Em alegria esfusiante, o povo, dando vivas à República e cantando a "Portuguesa" e a "Marselhesa", percorre em manifestação as ruas da capital do Baixo Alentejo. O destino é a estação de caminho-ferro, praticamente fora da cidade, onde aguardam a chegada do governador civil republicano, que é recebido de forma entusiástica. Com Aresta Branco na cabeça da manifestação esta sobe o caminho que a conduz às portas de Mértola, onde o representante do Governo republicano fala aos manifestantes da janela da casa de Francisco Pereira Coelho, membro da Comissão Distrital do Partido Republicano.

No dia seguinte, 6 de outubro, a República é solene e oficialmente proclamada na Câmara Municipal, com a adesão logo ali ao novo regime do Regimento de Infantaria 17, sediado na cidade, e da vereação municipal monárquica. Poucas horas depois, no edifício da Casa Pia, é a tomada posse do novo governador civil.

Nos dias que se seguem Aresta Branco nomeia administradores para o 14 concelhos do distrito e substitui a vereação da Câmara de Beja por outra presidida por Manuel Laranja Gomes Palma, cargo que exerce até janeiro de 1914. A tomada de posse da vereação republicana ocorre a 10 de outubro e, nesse mesmo dia, muda parte da toponímia da cidade. Uns dias mais tarde, por proposta do vereador Pedro Sequeira Feio, dia 1 de maio, dia do trabalhador, passa a ser feriado municipal.

Triunfante graças ao apoio do operariado dos centros urbanos ,a República cria enormes expectativas junto do povo. No entanto, o novo regime altera muito do acessório e pouco do essencial. Substitui o real pelo escudo, o feriado do dia de Natal pelo feriado do dia da família, o bolo rei pelo bolo nacional. Muda a bandeira, o hino e os nomes das ruas, mas é incapaz de fazer as reformas necessárias na indústria, na banca e nos campos com a realização de uma reforma agrária.

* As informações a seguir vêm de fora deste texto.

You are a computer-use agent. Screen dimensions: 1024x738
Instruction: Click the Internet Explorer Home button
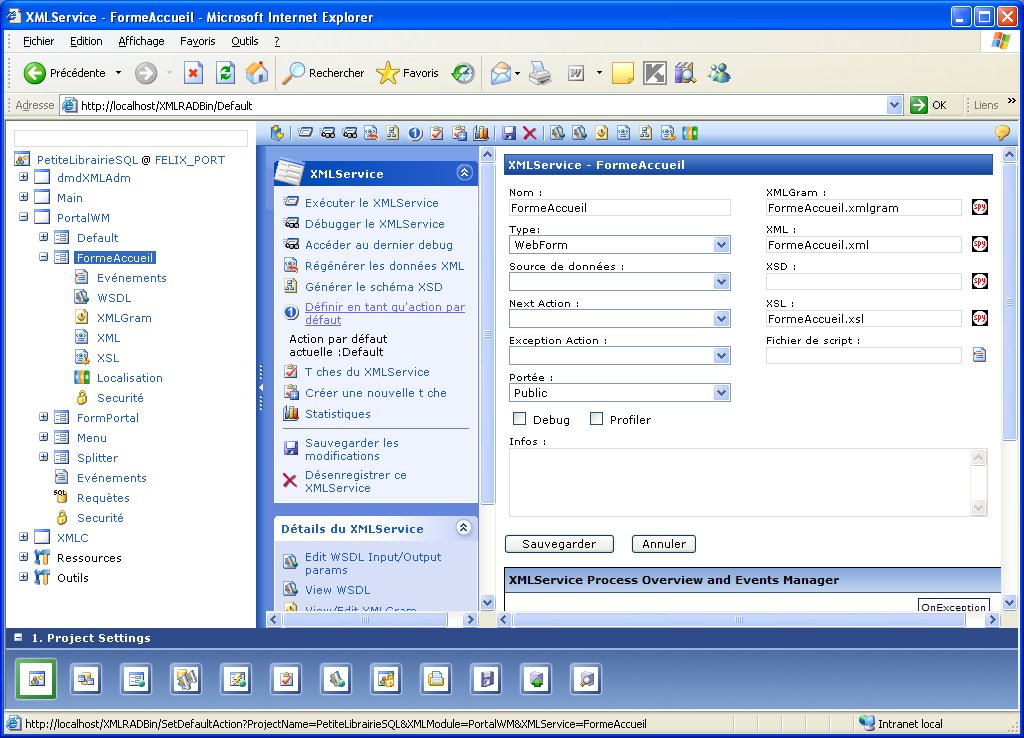coord(257,73)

É certo que o Governo Provisório aboliu os direitos da nobreza, repôs a ordem liberal, anulada pela ditadura de João Franco, avançou com a reforma do ensino e reorganizou a universidade, estabeleceu o casamento civil e instituiu o divórcio, mas não respondeu às reivindicações do movimento operário que a tinham ajudado a triunfar. Assim um surto de lutas sociais surge logo em 1910 não parando de crescer até 1913.

Perdida a base social do movimento operário e popular a República vai paulatinamente entregando-se nos braços das forças conservadoras que a liquidam, primeiro a 28 de maio de 1926, com a instauração da ditadura, e depois com o advento do salazarismo, o fascismo à portuguesa.